++++ 本文 ++++

中心市街地の活性化にあたっておさえるべき前提として、第一に都市の人口、いわば街のキャパシティは産業構造によって決まること。第二に街のスタイルはその時代の主要交通手段で決まることをあげた。今回は第一の街のキャパシティについて述べる。都市の体裁を維持するためには人口減少のトレンドに歯止めをかけなければならない。

器が先か中身が先か。東京都心のベッドタウンなど都心に通勤する住民を誘致するために住宅地を造成したり、商業施設や子育て施設を充実したりすることはありえる。それ以外の地方都市においては必ずしもそうではない。街のキャパシティを増やせば人口も増えるというわけではない。直感的な理解に役立ちそうな事例として、復興まちづくりの先例から考えてみる。

1993年7月13日、最大震度6の北海道南西沖地震が奥尻島(奥尻町)を襲った。東日本大震災と同じように津波被害が大きく、島の人口の4%にあたる198人の死者、行方不明者があった。震災後、奥尻町は住宅地の高台移転、防潮堤や避難誘導路の整備など復興事業を実施した。島を囲む防潮堤の総延長は約14kmにおよぶ。1998年には収束し町は「完全復興宣言」をしたが、復興事業費は763億円に上った。他にも190億円ほどの義捐金が集まった。当時の人口を5,000人として単純に割れば1人当たり1,900万円となる。

それでも人口減少に歯止めをかけるには至っていないようだ。2015年の国勢調査人口は2,690人と30年前に比べほぼ半減している(図表1)。減少幅を15歳以上の就業者、非就業者と15歳未満の人口に分解してみた。就業者の落ち込みをさらに職業別に分類してみると、農林漁業が最も大きかった。工場労働者、建設作業員がこれに次ぐ。元々漁業を基幹産業としており、後継者難から就業者はだんだん少なくなっていった。就業者が少なくなると扶養家族も少なくなる。少子化が拍車をかけ15歳未満人口の減少幅は一段と大きい。

++++

_課題_
(a) 本文の内容について、次の問いに答えなさい。
(i) 中心市街地の活性化の前提の第二として、街のスタイルは何によって決まるとされているか。
(ii) 北海道南西沖地震による奥尻島の死者、行方不明者は何人であったか。
(iii) 2015年の国勢調査による奥尻町の人口は何人か。
(b) 本文のうち、「器が先か中身が先か。東京都心」で始まり「当たり1,900万円となる。」で終わる部分を、一字も変えずに書き写しなさい。
(c) 本文の要旨を二文でまとめなさい。

++++ 提供資料 ++++

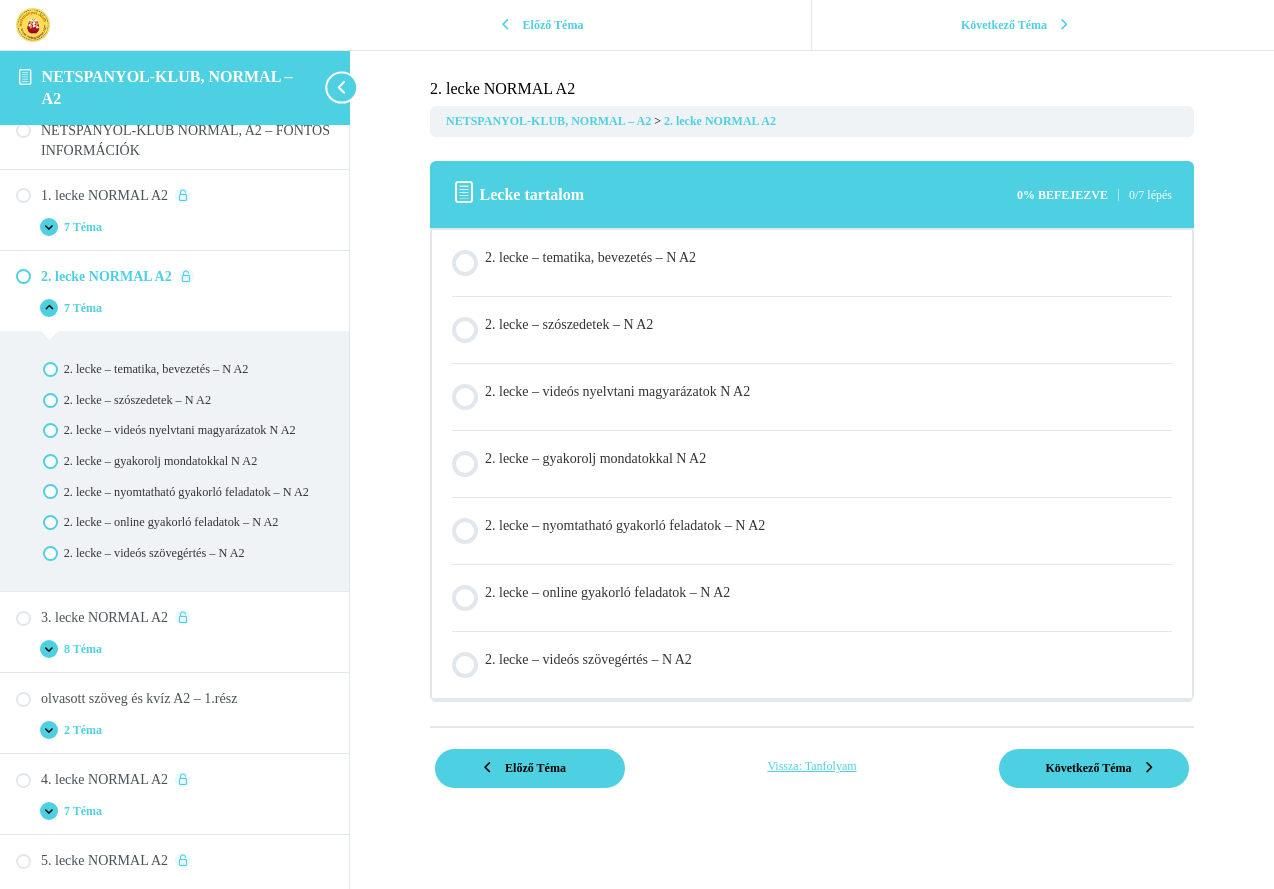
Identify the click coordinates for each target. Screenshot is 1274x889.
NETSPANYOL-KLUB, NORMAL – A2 (550, 121)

++++

_解答_
(a)
(i) その時代の主要交通手段
(ii) 198人
(iii) 2,690人

(b)
器が先か中身が先か。東京都心のベッドタウンなど都心に通勤する住民を誘致するために住宅地を造成したり、商業施設や子育て施設を充実したりすることはありえる。それ以外の地方都市においては必ずしもそうではない。街のキャパシティを増やせば人口も増えるというわけではない。直感的な理解に役立ちそうな事例として、復興まちづくりの先例から考えてみる。

1993年7月13日、最大震度6の北海道南西沖地震が奥尻島(奥尻町)を襲った。東日本大震災と同じように津波被害が大きく、島の人口の4%にあたる198人の死者、行方不明者があった。震災後、奥尻町は住宅地の高台移転、防潮堤や避難誘導路の整備など復興事業を実施した。島を囲む防潮堤の総延長は約14kmにおよぶ。1998年には収束し町は「完全復興宣言」をしたが、復興事業費は763億円に上った。他にも190億円ほどの義捐金が集まった。当時の人口を5,000人として単純に割れば1人当たり1,900万円となる。

(c) 都市の人口、すなわち街のキャパシティは産業構造によって決まり、地方都市ではキャパシティを増やせば人口も増えるというわけではない。北海道南西沖地震の後、奥尻町は763億円を投じて復興事業を実施したが、基幹産業である漁業の後継者難などから人口減少には歯止めがかかっていないようで、2015年の人口は30年前に比べほぼ半減している。